(Records from a dataset)
=== Section Start ===
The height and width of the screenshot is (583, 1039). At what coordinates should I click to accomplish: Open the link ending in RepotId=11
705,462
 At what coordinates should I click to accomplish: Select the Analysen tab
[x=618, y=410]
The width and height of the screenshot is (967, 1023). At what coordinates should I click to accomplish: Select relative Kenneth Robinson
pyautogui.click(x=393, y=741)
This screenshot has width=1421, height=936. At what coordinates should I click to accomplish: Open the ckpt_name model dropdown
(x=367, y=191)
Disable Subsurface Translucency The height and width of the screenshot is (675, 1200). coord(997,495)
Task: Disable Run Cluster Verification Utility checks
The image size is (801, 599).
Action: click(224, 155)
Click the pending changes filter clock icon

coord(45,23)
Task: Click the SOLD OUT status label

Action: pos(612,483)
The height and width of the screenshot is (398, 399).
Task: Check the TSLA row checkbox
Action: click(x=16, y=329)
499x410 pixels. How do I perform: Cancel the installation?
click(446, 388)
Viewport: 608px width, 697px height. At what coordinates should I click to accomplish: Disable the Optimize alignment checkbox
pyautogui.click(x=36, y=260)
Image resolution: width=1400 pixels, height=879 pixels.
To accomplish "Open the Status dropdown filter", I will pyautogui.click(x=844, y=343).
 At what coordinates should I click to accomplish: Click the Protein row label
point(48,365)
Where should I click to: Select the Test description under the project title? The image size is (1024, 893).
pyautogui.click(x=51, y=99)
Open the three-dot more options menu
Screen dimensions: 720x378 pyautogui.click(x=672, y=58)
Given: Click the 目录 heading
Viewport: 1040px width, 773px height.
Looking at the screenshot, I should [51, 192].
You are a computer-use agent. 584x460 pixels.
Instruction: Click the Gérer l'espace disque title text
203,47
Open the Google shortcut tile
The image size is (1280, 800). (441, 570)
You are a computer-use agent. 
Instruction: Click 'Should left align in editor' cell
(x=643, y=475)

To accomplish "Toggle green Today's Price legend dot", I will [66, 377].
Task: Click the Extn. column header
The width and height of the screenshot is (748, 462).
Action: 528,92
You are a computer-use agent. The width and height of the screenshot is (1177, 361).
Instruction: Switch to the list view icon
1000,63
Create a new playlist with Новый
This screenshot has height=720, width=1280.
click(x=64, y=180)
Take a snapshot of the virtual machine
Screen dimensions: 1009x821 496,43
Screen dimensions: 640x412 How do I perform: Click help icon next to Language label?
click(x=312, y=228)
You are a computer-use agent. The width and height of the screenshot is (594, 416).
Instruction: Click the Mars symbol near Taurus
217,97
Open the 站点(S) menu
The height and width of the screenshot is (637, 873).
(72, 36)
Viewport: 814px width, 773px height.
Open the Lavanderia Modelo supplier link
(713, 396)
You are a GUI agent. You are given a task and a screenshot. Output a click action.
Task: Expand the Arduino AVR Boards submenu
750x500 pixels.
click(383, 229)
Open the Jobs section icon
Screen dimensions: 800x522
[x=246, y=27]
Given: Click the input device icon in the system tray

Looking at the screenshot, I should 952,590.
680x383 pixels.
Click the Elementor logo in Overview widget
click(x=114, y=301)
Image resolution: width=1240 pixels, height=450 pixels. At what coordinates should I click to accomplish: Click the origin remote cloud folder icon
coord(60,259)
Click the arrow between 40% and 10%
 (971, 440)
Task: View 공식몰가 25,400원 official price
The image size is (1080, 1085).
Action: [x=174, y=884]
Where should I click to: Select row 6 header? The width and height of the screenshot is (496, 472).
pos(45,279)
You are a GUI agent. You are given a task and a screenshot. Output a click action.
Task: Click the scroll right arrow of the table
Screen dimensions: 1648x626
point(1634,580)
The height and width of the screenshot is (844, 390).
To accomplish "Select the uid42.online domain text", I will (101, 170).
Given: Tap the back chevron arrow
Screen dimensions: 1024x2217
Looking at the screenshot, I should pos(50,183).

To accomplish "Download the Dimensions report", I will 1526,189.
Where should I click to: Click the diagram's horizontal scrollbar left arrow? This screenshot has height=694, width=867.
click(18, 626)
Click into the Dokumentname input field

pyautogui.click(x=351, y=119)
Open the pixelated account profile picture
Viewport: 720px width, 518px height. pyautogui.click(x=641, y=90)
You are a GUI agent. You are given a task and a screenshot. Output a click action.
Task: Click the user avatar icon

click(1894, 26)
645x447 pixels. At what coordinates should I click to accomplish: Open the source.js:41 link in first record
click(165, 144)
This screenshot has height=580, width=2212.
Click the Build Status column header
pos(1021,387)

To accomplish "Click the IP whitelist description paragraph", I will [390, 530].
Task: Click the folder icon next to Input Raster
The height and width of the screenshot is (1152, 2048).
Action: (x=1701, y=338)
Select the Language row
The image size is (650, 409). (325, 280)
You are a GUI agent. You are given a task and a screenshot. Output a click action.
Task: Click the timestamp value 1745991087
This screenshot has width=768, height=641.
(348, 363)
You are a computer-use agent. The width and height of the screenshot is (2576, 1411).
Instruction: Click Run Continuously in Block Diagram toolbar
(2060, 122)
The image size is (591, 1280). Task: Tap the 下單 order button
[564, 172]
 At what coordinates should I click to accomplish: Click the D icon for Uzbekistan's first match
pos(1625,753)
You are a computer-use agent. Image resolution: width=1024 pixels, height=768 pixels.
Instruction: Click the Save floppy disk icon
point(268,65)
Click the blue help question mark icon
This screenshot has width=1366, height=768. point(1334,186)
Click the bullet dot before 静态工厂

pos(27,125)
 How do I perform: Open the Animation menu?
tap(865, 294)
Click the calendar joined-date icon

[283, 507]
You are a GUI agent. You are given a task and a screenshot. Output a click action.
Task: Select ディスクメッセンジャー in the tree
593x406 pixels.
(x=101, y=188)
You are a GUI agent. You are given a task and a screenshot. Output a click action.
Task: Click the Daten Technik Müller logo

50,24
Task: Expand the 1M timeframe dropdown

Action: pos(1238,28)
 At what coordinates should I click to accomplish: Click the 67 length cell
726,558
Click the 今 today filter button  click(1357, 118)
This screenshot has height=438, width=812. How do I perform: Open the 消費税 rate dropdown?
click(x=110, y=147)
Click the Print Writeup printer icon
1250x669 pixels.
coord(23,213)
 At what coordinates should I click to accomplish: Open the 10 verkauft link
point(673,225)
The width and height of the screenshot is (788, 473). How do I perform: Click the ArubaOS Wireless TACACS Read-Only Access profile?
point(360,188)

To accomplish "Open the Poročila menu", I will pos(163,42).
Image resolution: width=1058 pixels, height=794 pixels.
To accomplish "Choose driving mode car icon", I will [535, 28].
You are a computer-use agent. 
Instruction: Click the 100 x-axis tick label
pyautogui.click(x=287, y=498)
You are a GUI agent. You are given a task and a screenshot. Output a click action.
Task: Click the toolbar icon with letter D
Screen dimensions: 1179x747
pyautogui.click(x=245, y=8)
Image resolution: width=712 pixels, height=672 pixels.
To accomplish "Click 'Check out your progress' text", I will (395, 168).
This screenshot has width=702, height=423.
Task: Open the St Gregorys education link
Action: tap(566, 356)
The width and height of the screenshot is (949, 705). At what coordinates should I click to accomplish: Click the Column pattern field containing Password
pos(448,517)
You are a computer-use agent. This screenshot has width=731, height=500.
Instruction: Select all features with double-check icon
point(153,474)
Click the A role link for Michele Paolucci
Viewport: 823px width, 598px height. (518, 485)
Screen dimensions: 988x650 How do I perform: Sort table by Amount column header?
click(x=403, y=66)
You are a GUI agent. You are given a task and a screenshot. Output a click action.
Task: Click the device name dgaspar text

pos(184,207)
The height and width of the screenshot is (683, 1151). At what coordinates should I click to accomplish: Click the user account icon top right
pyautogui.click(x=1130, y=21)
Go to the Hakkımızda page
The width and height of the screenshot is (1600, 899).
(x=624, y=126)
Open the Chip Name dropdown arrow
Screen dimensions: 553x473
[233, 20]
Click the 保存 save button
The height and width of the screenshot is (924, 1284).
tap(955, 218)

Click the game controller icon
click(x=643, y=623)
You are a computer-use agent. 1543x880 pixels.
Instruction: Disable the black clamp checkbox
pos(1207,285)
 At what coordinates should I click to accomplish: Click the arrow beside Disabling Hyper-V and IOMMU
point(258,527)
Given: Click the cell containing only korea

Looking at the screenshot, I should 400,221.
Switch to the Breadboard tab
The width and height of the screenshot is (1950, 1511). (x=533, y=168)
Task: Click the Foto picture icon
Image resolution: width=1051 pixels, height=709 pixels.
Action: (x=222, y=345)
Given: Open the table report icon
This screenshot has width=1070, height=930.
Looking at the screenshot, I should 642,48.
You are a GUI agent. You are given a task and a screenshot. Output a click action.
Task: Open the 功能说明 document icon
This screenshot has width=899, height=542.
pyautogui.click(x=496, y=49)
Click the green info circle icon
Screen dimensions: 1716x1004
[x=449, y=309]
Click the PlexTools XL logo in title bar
=== Section End ===
Of the entries listed above, reproduce only the lines starting at the line containing "Take a snapshot of the virtual machine" and ending at the line containing "Task: Expand the Arduino AVR Boards submenu". Include both, exactly as they stand.

Response to the task
Take a snapshot of the virtual machine
Screen dimensions: 1009x821 496,43
Screen dimensions: 640x412 How do I perform: Click help icon next to Language label?
click(x=312, y=228)
You are a computer-use agent. The width and height of the screenshot is (594, 416).
Instruction: Click the Mars symbol near Taurus
217,97
Open the 站点(S) menu
The height and width of the screenshot is (637, 873).
(72, 36)
Viewport: 814px width, 773px height.
Open the Lavanderia Modelo supplier link
(713, 396)
You are a GUI agent. You are given a task and a screenshot. Output a click action.
Task: Expand the Arduino AVR Boards submenu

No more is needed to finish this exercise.